:: WORK TO BE COMPLETED ::
Look for the word "will" in the material below. Copy each line that has it.
• • • • •
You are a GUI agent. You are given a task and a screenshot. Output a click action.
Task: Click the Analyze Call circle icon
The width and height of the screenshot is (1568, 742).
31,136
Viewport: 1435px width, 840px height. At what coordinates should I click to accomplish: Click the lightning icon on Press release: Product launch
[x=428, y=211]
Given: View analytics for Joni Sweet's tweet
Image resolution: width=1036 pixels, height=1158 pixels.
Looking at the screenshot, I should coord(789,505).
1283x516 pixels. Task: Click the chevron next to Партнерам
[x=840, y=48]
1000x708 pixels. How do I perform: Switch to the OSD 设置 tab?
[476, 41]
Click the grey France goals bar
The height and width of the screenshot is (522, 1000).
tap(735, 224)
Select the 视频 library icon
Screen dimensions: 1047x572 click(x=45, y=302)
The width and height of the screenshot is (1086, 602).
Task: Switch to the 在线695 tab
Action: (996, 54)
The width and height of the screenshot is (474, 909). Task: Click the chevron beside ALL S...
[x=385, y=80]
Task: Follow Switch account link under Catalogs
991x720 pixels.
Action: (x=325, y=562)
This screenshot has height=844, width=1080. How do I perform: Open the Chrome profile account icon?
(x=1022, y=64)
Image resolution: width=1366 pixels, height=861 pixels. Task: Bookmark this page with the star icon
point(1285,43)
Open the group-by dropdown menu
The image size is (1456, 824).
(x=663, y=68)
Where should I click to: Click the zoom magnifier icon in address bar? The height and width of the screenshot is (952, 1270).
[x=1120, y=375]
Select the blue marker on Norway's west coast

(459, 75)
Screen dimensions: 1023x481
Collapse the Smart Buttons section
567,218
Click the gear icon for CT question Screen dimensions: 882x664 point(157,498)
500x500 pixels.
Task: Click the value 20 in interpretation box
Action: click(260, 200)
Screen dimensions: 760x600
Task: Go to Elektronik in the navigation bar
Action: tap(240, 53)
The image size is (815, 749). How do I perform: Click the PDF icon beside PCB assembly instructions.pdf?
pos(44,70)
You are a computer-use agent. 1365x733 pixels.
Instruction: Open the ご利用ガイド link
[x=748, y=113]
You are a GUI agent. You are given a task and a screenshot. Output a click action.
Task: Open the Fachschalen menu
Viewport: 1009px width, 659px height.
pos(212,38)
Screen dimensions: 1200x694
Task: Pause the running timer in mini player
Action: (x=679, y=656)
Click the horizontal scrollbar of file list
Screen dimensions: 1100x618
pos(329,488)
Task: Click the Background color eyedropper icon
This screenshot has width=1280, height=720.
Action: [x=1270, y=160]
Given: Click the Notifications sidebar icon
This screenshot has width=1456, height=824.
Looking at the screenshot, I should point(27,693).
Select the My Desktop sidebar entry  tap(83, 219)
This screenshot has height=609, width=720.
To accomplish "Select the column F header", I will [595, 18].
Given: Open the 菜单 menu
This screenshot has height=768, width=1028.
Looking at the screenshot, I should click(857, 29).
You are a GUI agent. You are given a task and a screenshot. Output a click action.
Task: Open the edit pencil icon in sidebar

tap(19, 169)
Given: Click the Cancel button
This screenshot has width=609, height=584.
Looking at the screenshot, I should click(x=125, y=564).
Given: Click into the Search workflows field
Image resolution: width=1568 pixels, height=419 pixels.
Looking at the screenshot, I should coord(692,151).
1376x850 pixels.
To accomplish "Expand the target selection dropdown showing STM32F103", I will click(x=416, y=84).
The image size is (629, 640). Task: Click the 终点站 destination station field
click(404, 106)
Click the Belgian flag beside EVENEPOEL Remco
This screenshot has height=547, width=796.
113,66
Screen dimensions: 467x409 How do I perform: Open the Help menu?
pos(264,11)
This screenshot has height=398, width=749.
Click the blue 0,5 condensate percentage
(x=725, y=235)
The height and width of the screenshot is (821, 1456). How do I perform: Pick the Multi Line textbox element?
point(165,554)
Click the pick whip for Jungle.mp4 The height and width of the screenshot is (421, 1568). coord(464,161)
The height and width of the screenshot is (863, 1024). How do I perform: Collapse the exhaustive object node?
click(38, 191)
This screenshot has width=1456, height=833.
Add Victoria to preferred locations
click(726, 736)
• • • • •
:: THE ANSWER ::
To accomplish "Select the column F header", I will [595, 18].
To accomplish "Expand the target selection dropdown showing STM32F103", I will click(x=416, y=84).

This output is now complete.